The Apple App store which launched alongside the iPhone 2.0 update has been serving some wonderful software, but the flow of that code has been controlled with the kind of aggressive paranoia that only Steve Jobs can muster. Recently there have been cases started to emerge of applications being barred from the App store because they ‘duplicate functionality’ of software that Apple already make. When developers started to air their dissatisfaction with this, Apple reminded them that their rejection letters also fell under their developer Non-Disclosure-Agreement. It seems that Apple loves innovation as long as it doesn’t compete with them.
Why should Google bother with mobile phones? With three billion of them out there in people’s pockets, the device is hands-down the ubiquitous computing platform of the future. Both Microsoft in Windows Mobile and Apple with the iPhone OS X have invested heavily in their share of that market with a proprietary operating system. An open platform for mobile development would be disruptive indeed.
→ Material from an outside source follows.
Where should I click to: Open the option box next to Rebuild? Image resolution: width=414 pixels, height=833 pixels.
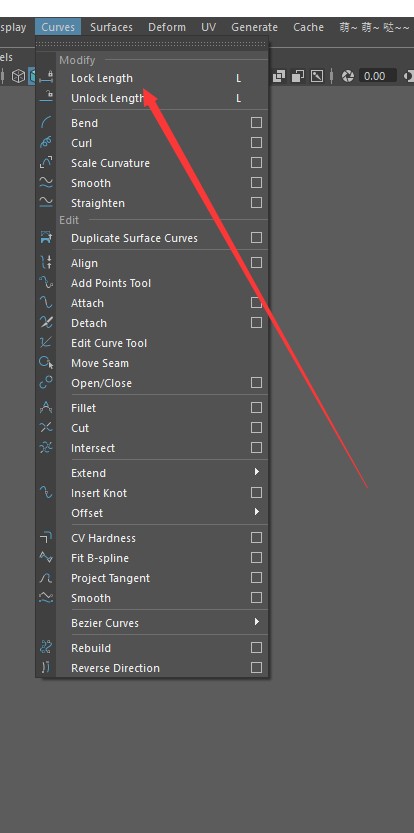(256, 648)
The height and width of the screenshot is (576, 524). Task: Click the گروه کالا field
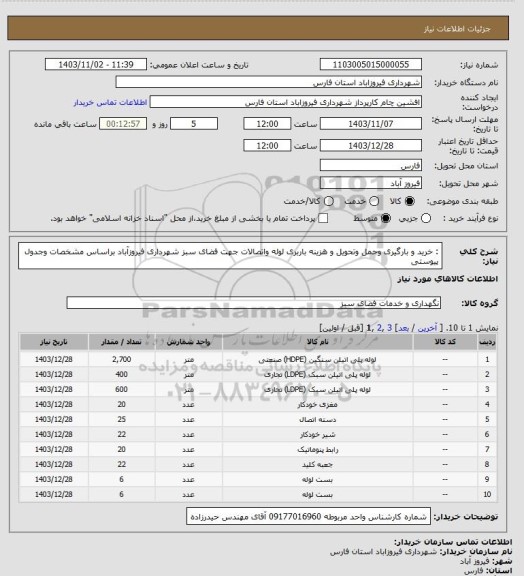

As the always-on platform grows and network access becomes easier, the services the internet provides will become central to mobile phone functionality. Whilst on the surface this might appear to be a battle of who sells the most phones, for Google there is something far more
valuable at stake.
As Google Apps, Google Mail and Google Maps (served to you through the Google Browser) all ascend to being credible replacements for expensive desktop software, the networked software space as delivered on phones becomes a goldmine of untold potential and the G-boys know this well. After Page and Brin roller-bladed into the launch of the G1 in New York they made a few statements to the assembled press.
Brin commented, “being able to do a search with all the flexibility that you are used to having on a laptop is really, really worthwhile and we are really excited about it.” Then he smiled, dreaming of the ad- revenue from 3 billion Android phones using Google as their search page.